- WHAT IS EXPECTED -
Once you reach the line containing "장미란씨 추정 시신 발견…같은날 또다른 실종자도 숨진 채 발견 (493, 214)" in the entries below, write out that line and each one after it down to the line containing "주간매일일반 (464, 2368)", exactly and with nothing added.
<<<<
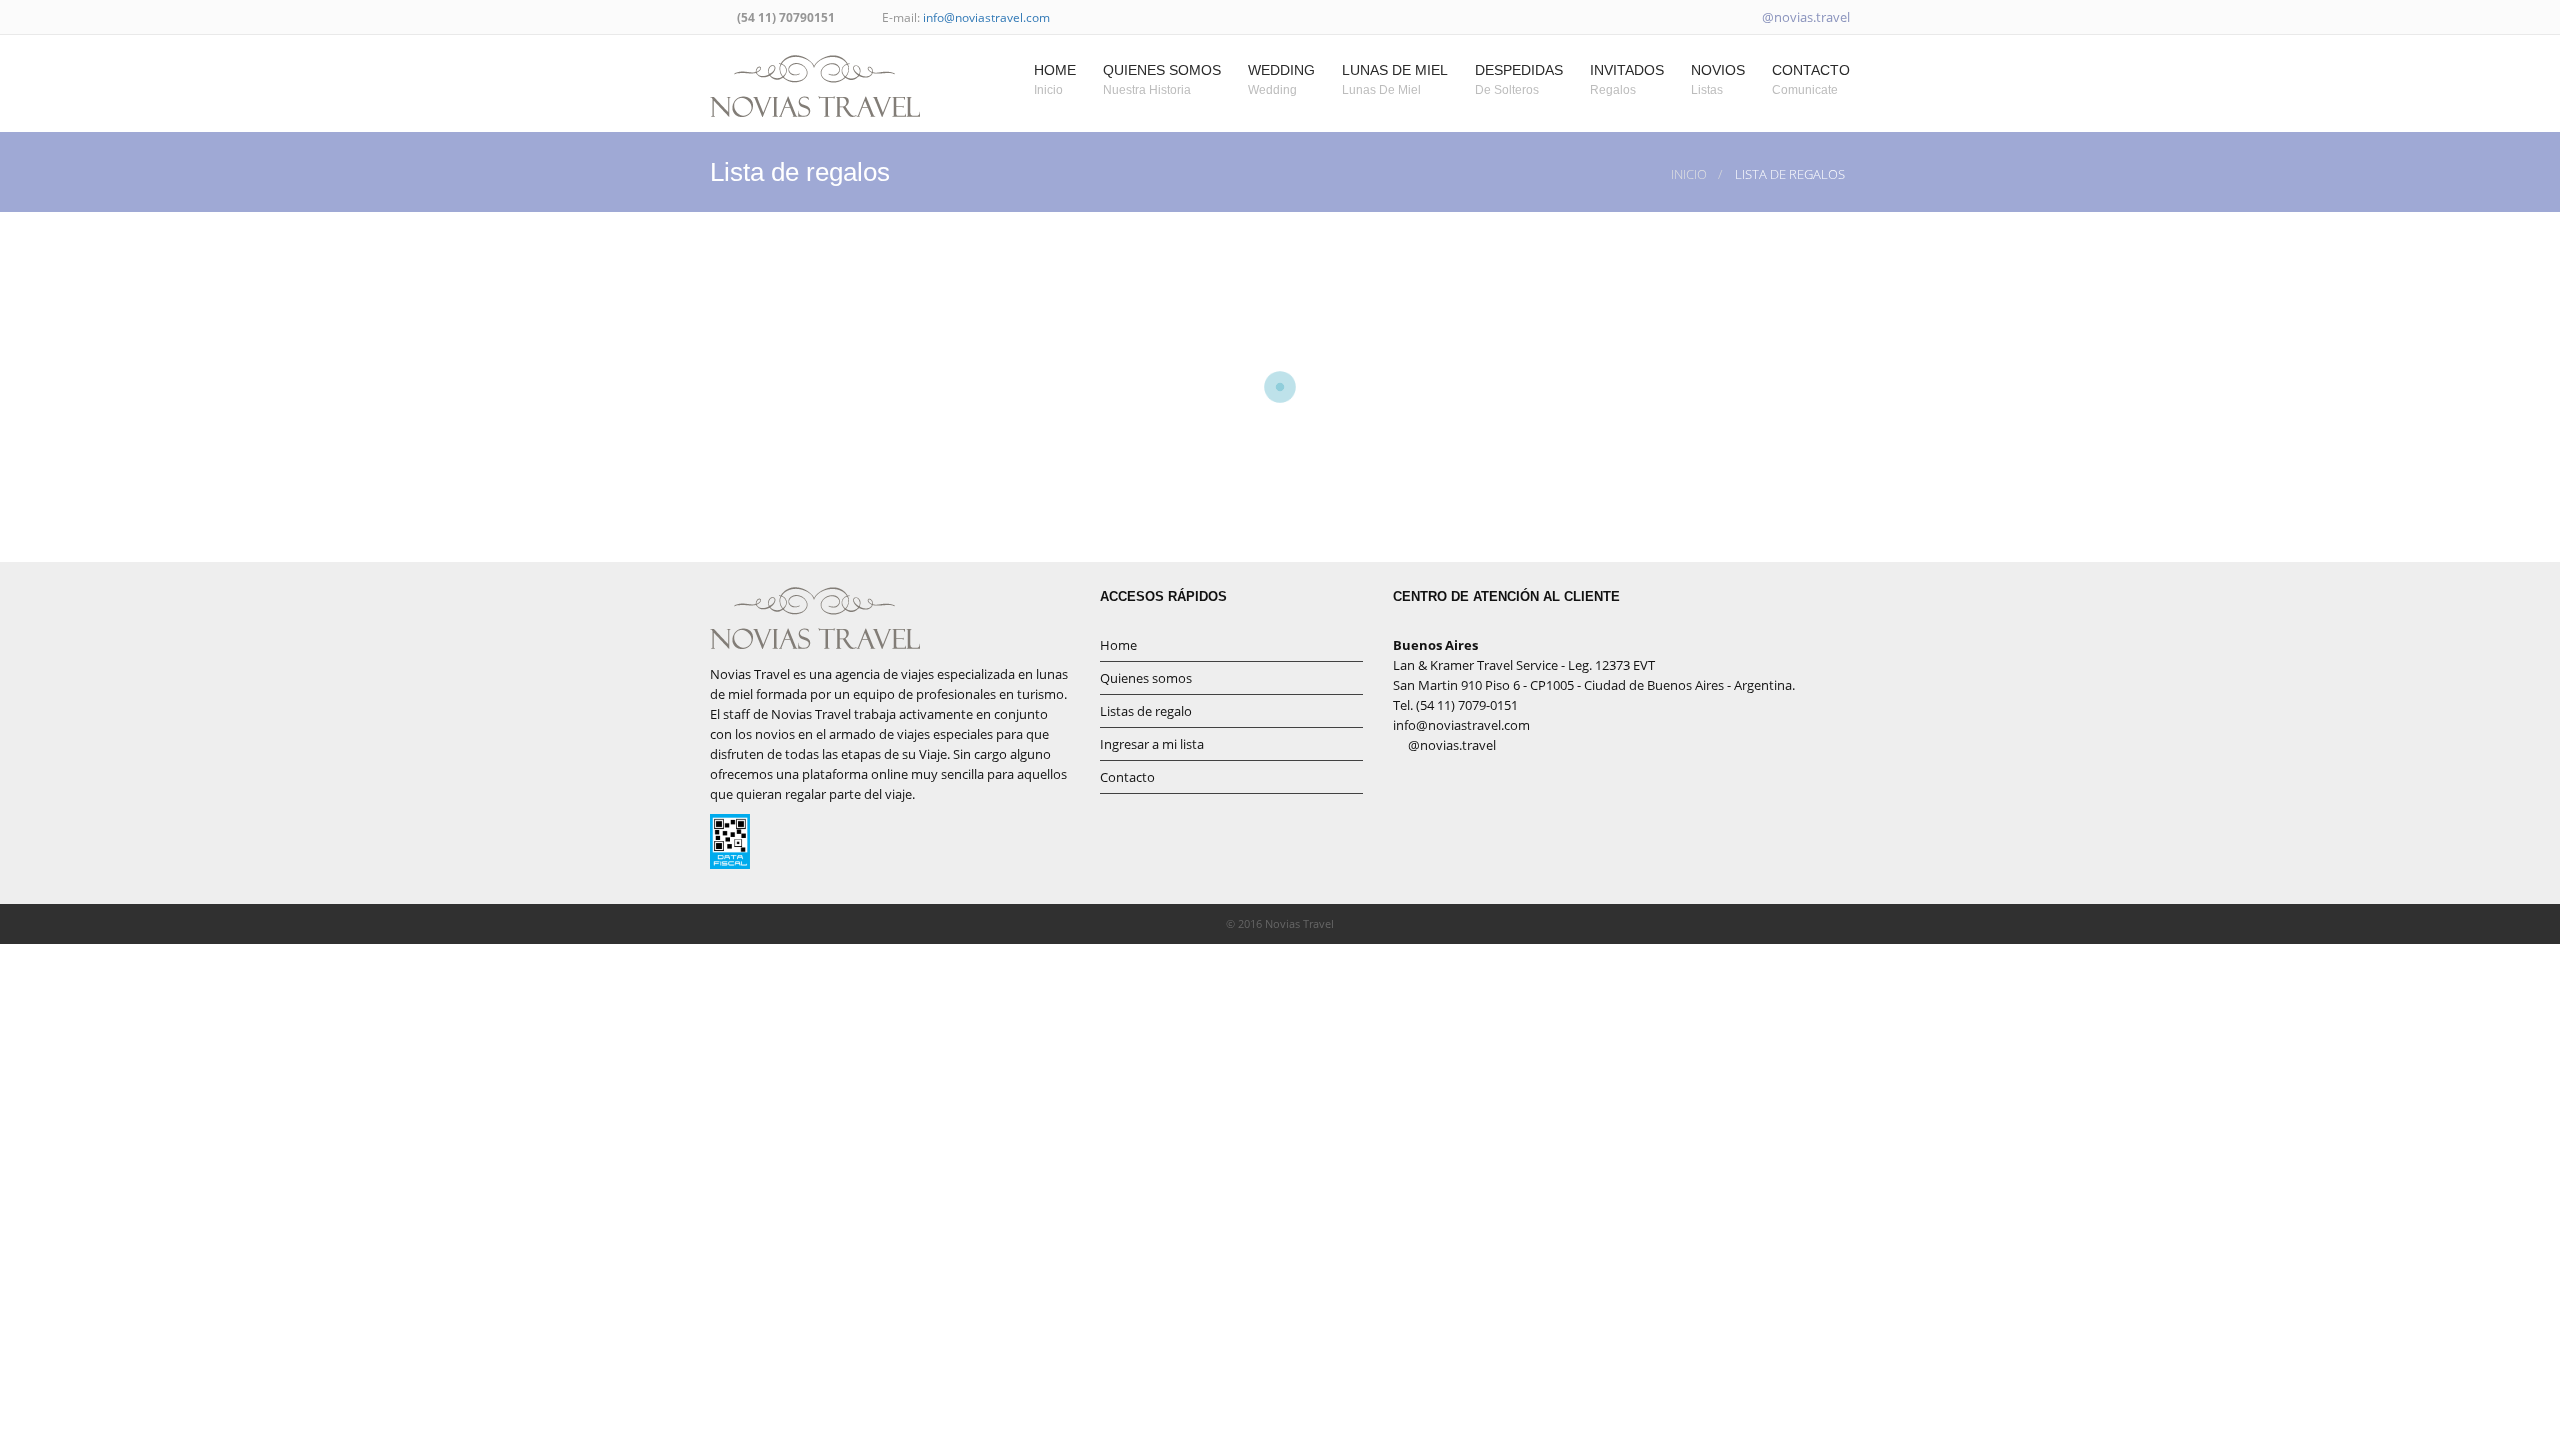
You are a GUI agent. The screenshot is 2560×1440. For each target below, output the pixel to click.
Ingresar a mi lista (1152, 744)
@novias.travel (1804, 17)
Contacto (1127, 777)
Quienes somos (1146, 678)
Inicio (1689, 174)
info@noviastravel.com (986, 17)
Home (1118, 645)
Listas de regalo (1146, 711)
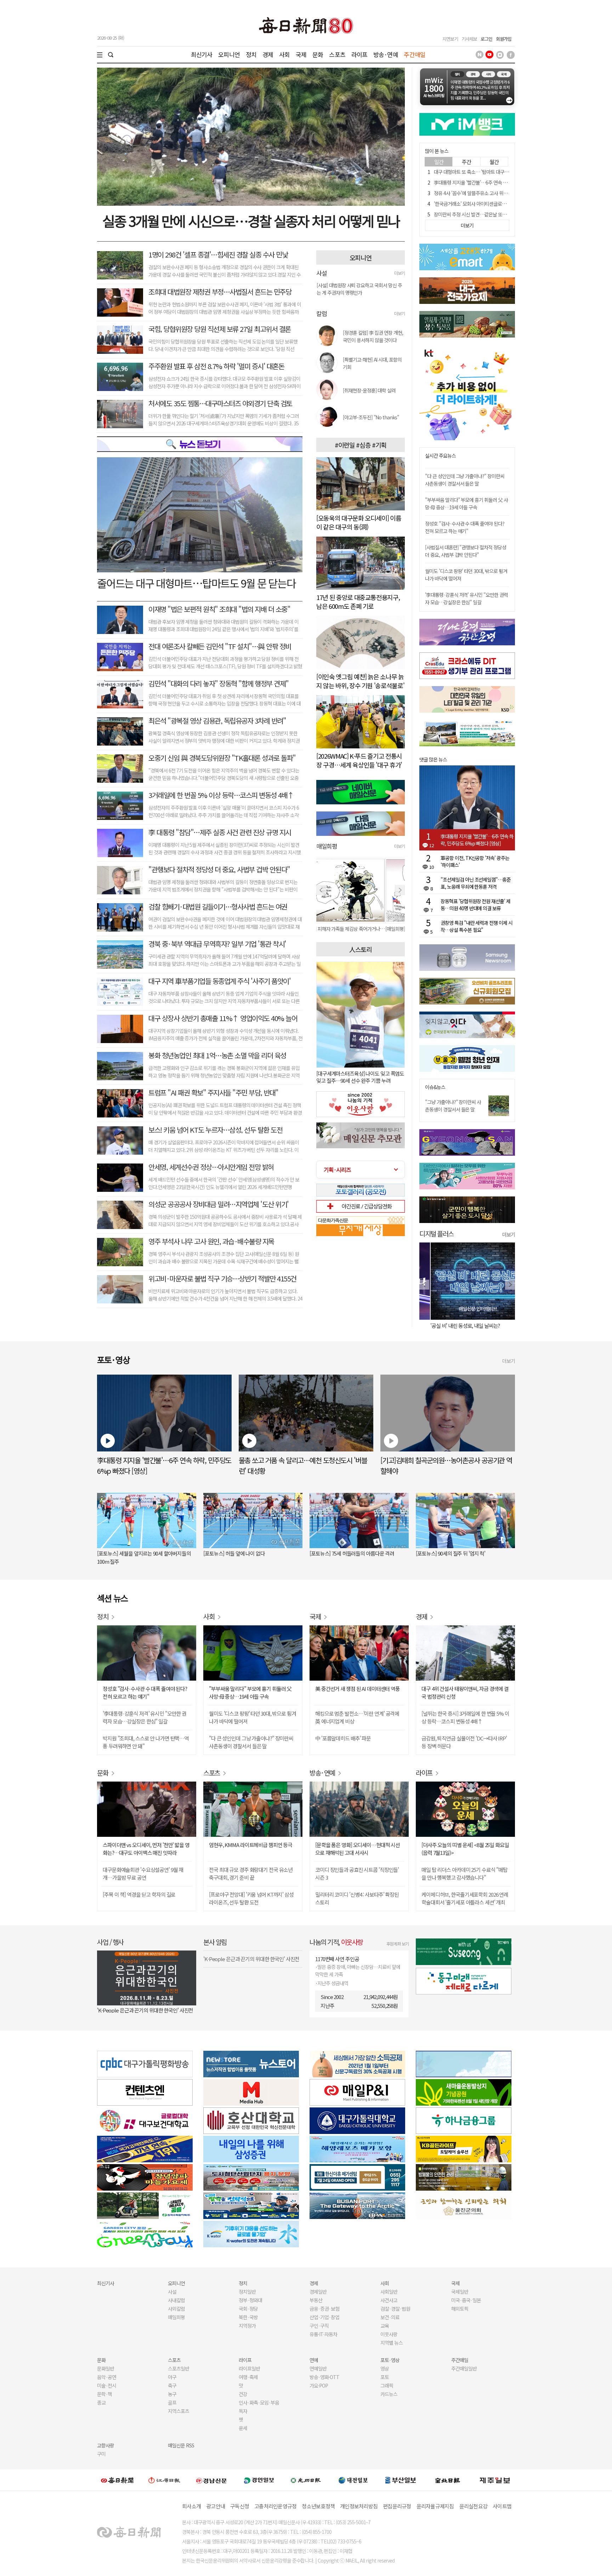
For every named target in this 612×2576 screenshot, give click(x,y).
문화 (317, 54)
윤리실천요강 (473, 2506)
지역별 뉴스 (391, 2342)
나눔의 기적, (336, 1942)
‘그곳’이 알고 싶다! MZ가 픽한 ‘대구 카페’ (460, 1325)
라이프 (359, 54)
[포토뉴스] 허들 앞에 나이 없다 (234, 1553)
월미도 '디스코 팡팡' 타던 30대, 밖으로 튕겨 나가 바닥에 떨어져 (252, 1717)
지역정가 (247, 2325)
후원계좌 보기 (397, 1944)
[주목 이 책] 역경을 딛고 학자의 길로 (139, 1894)
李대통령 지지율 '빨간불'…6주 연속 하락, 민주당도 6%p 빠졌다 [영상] (501, 182)
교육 (384, 2325)
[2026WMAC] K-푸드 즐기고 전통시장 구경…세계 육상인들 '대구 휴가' (359, 760)
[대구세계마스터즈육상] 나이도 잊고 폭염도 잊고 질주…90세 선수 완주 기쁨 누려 (360, 1077)
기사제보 (469, 38)
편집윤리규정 (397, 2506)
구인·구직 (319, 2325)
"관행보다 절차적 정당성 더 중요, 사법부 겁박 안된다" (219, 869)
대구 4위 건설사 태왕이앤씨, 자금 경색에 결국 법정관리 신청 (465, 1692)
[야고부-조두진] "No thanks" (371, 417)
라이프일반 (249, 2368)
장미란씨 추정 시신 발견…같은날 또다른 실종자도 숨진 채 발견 (493, 214)
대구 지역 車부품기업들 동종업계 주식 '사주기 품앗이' (219, 981)
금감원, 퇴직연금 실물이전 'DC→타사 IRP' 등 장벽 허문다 (464, 1742)
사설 (172, 2291)
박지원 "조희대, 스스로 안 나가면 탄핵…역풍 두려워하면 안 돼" (146, 1742)
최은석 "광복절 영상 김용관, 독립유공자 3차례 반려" (217, 720)
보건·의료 (390, 2317)
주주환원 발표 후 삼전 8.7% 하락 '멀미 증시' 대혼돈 (216, 366)
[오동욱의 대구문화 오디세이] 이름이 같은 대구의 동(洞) (358, 522)
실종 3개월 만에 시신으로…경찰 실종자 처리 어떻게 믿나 (251, 221)
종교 (101, 2402)
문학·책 (104, 2393)
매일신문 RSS (181, 2445)
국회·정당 (248, 2308)
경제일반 (318, 2291)
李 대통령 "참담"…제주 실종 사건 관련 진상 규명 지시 (219, 832)
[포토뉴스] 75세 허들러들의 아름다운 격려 (352, 1553)
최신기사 (201, 54)
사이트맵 (502, 2506)
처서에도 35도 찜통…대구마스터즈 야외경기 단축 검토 (220, 403)
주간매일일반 (464, 2368)
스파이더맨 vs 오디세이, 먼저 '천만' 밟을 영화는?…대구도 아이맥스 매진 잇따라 (146, 1848)
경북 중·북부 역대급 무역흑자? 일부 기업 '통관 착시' (217, 944)
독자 (243, 2410)
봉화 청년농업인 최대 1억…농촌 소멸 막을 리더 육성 (217, 1055)
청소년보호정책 (318, 2506)
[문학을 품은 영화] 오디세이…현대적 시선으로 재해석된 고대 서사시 (357, 1848)
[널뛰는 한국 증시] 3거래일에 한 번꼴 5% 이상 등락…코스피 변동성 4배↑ (465, 1717)
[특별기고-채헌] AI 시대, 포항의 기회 (372, 363)
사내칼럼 (176, 2300)
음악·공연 (106, 2376)
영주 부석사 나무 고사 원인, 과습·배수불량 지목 (211, 1241)
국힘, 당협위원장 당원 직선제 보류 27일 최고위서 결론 (219, 329)
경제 (267, 54)
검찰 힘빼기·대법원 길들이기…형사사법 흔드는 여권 (217, 906)
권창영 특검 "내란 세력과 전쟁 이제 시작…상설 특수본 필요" (476, 926)
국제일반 (459, 2291)
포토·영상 (390, 2359)
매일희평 (176, 2317)
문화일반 (105, 2368)
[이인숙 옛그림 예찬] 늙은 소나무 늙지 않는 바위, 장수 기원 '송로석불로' (360, 681)
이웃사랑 (388, 2334)
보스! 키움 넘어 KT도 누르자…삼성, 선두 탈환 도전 (215, 1130)
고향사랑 (105, 2445)
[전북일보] (447, 2480)
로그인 (486, 38)
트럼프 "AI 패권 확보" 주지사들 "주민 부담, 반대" (213, 1092)
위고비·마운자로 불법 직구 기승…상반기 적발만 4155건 (222, 1278)
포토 (384, 2376)
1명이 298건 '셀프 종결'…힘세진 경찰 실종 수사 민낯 (218, 254)
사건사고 (388, 2300)
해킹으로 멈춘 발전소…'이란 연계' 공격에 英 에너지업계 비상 (357, 1717)
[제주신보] (495, 2480)
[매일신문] (117, 2480)
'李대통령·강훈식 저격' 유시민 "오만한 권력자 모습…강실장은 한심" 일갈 (466, 598)
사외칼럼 (176, 2308)
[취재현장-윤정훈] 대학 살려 (369, 390)
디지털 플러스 (436, 1233)
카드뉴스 (388, 2393)
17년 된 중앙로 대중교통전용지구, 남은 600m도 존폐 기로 (358, 602)
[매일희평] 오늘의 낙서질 (339, 928)
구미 (101, 2453)
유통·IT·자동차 (323, 2334)
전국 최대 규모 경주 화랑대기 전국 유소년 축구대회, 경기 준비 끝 (251, 1873)
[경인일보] (259, 2479)
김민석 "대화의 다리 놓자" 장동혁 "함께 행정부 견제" (218, 683)
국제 (301, 54)
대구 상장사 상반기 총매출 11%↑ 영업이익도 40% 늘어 (222, 1018)
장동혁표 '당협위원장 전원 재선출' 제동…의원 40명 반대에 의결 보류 (475, 905)
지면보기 (450, 38)
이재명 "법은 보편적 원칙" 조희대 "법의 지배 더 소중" (219, 609)
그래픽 (386, 2385)
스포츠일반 (178, 2368)
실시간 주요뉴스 (440, 455)
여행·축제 (248, 2376)
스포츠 (337, 54)
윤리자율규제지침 (435, 2506)
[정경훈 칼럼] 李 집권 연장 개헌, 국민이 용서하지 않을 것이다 (373, 336)
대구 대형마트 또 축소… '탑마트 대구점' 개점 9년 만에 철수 (490, 171)
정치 (251, 54)
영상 (384, 2368)
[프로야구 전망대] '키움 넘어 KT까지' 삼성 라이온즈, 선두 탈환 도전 (251, 1898)
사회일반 (388, 2291)
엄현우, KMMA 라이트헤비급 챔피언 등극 (250, 1845)
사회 (284, 54)
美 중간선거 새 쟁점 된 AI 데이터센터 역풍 (357, 1688)
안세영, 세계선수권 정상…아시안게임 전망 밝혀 (211, 1167)
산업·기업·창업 (324, 2317)
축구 (172, 2385)
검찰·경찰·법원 (395, 2308)
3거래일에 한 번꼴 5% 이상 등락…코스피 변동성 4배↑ (221, 795)
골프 (172, 2402)
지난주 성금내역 (332, 1983)
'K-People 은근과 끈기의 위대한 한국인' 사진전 (145, 2010)
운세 (243, 2427)
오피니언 (229, 54)
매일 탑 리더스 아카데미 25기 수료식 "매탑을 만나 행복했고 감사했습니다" (464, 1873)
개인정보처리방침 (359, 2506)
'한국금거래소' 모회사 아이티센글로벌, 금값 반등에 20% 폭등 (492, 203)
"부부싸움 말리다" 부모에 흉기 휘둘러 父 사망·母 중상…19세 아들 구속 (466, 503)
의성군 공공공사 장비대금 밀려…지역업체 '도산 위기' (218, 1204)
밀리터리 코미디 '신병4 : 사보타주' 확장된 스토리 (357, 1898)
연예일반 (318, 2368)
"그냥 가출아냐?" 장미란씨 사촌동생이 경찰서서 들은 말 (453, 1105)
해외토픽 (459, 2308)
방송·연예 (385, 54)
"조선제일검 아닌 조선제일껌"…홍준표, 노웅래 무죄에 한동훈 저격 (476, 883)
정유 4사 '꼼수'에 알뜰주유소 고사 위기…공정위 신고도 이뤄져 (493, 193)
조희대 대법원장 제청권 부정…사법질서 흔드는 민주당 (219, 292)
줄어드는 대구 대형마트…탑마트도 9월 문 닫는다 (196, 583)
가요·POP (319, 2385)
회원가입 (503, 38)
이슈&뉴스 (435, 1087)
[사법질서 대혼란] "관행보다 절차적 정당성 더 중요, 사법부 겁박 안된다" (465, 551)
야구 (172, 2376)
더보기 (399, 273)
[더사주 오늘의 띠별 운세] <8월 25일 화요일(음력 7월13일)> (465, 1848)
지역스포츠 (178, 2410)
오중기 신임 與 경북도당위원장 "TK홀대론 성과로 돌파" (222, 758)
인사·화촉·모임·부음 (259, 2402)
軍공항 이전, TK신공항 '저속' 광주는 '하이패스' (475, 861)
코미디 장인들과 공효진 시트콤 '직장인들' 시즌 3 (357, 1873)
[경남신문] (211, 2479)
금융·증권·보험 (324, 2308)
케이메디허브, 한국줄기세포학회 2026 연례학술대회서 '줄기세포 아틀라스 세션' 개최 (464, 1898)
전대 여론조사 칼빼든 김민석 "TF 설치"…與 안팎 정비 (219, 646)
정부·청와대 (250, 2300)
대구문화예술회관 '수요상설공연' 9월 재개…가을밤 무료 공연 (143, 1873)
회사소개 (191, 2506)
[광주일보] (306, 2480)
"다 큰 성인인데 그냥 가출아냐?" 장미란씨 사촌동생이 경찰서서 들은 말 (464, 479)
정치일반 (247, 2291)
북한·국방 (248, 2317)
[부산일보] (400, 2480)
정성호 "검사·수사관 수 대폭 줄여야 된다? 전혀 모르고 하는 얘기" (464, 527)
>>>>
- OUTPUT OF THE TASK -
장미란씨 추정 시신 발견…같은날 또다른 실종자도 숨진 채 발견 (493, 214)
대구 지역 車부품기업들 동종업계 주식 '사주기 품앗이' (219, 981)
금감원, 퇴직연금 실물이전 'DC→타사 IRP' 등 장벽 허문다 (464, 1742)
사설 (172, 2291)
박지원 "조희대, 스스로 안 나가면 탄핵…역풍 두려워하면 안 돼" (146, 1742)
최은석 "광복절 영상 김용관, 독립유공자 3차례 반려" (217, 720)
보건·의료 (390, 2317)
주주환원 발표 후 삼전 8.7% 하락 '멀미 증시' 대혼돈 (216, 366)
[오동욱의 대구문화 오디세이] 이름이 같은 대구의 동(洞) (358, 522)
실종 3개월 만에 시신으로…경찰 실종자 처리 어떻게 믿나 (251, 221)
종교 (101, 2402)
문학·책 (104, 2393)
매일신문 RSS (181, 2445)
국회·정당 (248, 2308)
경제일반 (318, 2291)
李 대통령 "참담"…제주 실종 사건 관련 진상 규명 지시 (219, 832)
[포토뉴스] 75세 허들러들의 아름다운 격려 (352, 1553)
최신기사 (201, 54)
사이트맵 (502, 2506)
처서에도 35도 찜통…대구마스터즈 야외경기 단축 검토 (220, 403)
주간매일일반 (464, 2368)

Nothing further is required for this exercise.